# [ASSIGNED TASK]
Which lines make up the answer? Those from the line with "Go to the next photo with right arrow" through the end of the data; reproduce them exactly.

(Data records)
■ ■ ■ ■

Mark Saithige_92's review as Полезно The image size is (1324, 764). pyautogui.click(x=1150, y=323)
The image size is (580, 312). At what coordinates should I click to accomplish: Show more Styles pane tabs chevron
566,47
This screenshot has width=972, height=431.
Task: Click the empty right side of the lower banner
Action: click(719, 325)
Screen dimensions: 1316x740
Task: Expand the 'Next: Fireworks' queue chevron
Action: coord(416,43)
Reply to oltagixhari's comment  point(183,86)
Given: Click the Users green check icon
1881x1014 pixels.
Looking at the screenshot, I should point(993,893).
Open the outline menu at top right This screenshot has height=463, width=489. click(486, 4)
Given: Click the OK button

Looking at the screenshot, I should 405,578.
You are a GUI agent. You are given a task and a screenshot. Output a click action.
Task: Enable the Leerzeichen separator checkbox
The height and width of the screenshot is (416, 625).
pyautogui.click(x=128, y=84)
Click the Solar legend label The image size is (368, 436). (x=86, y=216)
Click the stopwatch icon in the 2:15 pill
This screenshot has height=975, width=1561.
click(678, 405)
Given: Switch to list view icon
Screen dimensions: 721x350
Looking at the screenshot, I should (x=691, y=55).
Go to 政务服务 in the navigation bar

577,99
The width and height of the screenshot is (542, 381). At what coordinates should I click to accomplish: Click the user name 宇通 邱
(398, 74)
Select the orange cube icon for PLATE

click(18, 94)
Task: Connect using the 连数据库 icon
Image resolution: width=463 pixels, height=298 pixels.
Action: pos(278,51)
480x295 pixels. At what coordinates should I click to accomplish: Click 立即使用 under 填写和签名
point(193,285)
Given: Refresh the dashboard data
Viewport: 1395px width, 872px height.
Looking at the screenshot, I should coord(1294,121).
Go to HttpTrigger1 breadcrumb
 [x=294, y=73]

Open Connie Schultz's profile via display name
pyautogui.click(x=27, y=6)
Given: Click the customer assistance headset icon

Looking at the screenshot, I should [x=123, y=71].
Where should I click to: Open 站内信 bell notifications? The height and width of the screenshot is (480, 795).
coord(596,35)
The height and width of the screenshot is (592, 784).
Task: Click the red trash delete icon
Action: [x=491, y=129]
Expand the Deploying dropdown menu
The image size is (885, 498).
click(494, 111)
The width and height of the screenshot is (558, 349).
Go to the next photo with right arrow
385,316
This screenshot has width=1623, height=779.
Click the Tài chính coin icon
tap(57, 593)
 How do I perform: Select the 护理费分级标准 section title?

■ ■ ■ ■

# [REPLY]
Go to the next photo with right arrow
385,316
This screenshot has width=1623, height=779.
Click the Tài chính coin icon
tap(57, 593)
 How do I perform: Select the 护理费分级标准 section title?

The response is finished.